** Extracted material follows **
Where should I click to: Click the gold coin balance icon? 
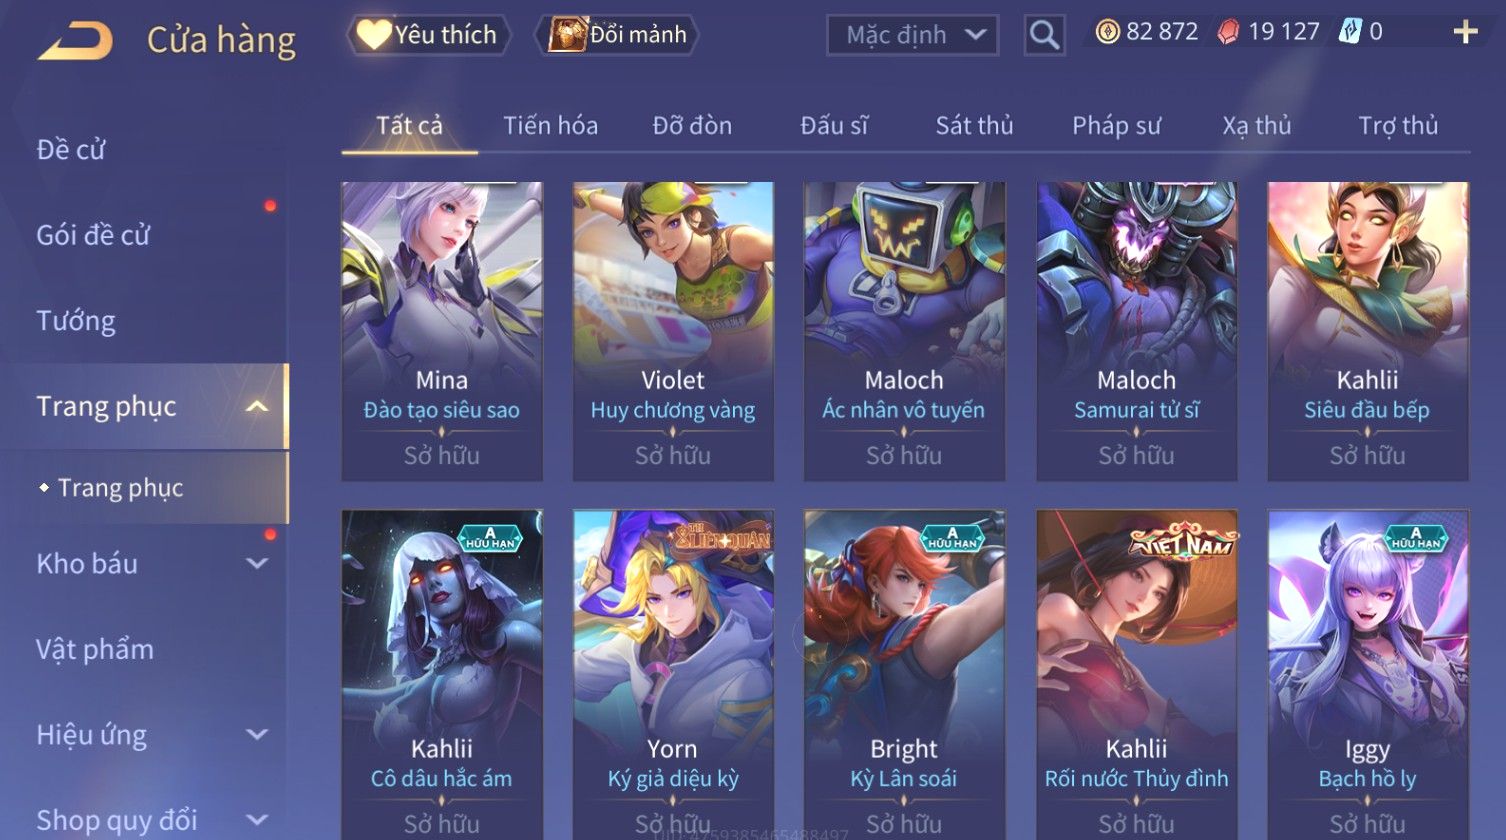[x=1107, y=32]
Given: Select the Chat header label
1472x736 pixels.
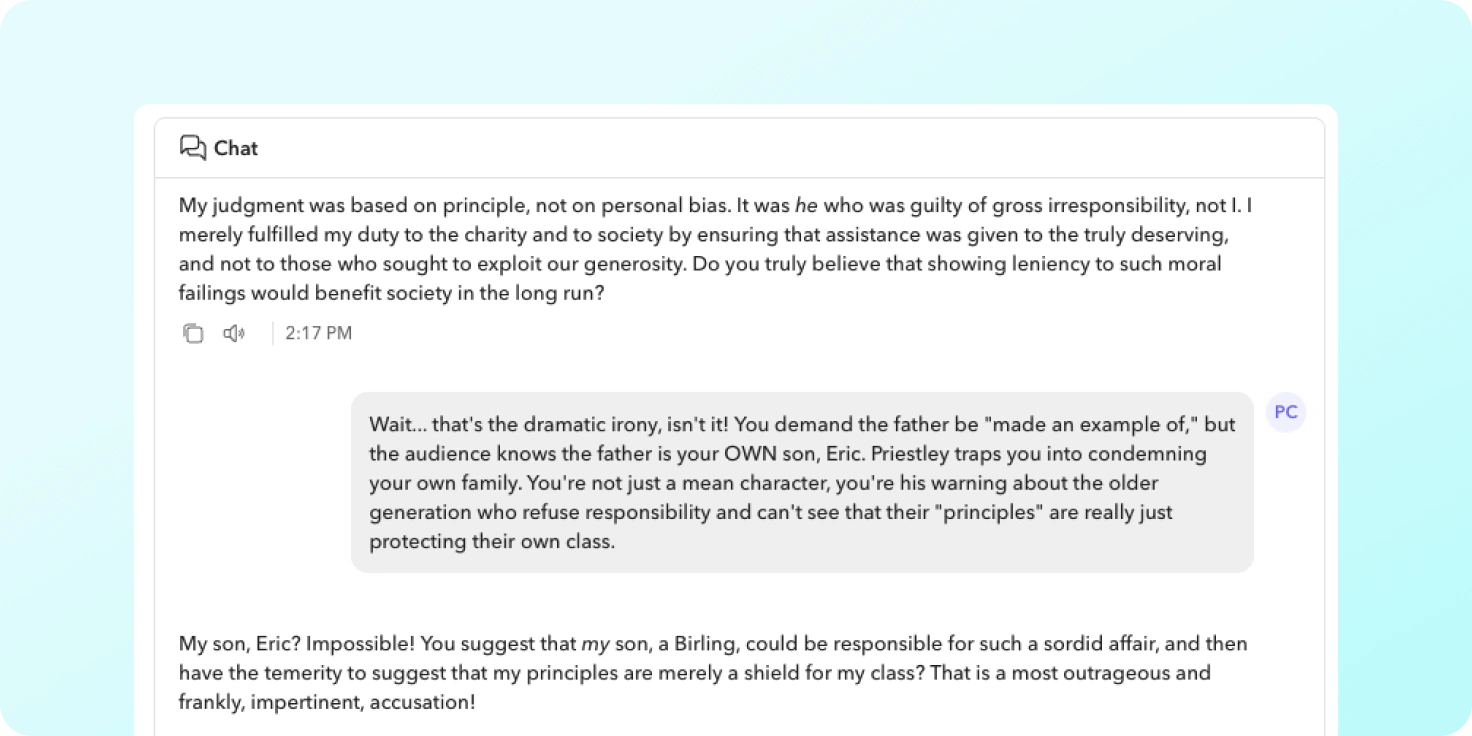Looking at the screenshot, I should coord(236,148).
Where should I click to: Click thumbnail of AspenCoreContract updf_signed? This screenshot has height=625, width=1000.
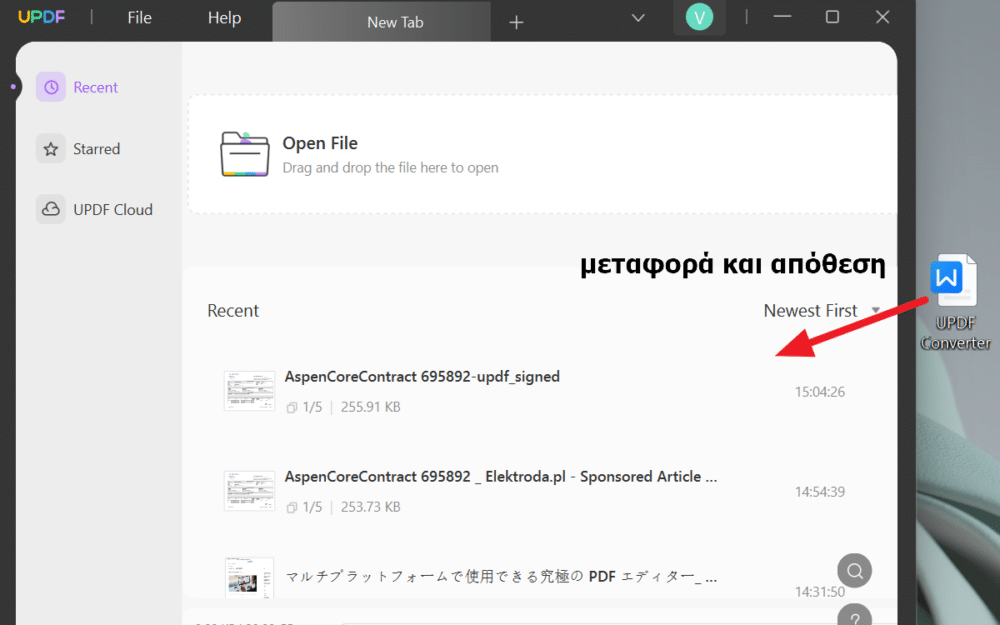[x=249, y=391]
** End of Extracted material **
Requirement
Quote the records in their entirety, keeping the wording exact and excluding pictures.

Exercise response
Where should I click to: Click the gold coin balance icon? 
[x=1107, y=32]
Given: Select the Chat header label
1472x736 pixels.
Looking at the screenshot, I should coord(236,148).
Where should I click to: Click thumbnail of AspenCoreContract updf_signed? This screenshot has height=625, width=1000.
[x=249, y=391]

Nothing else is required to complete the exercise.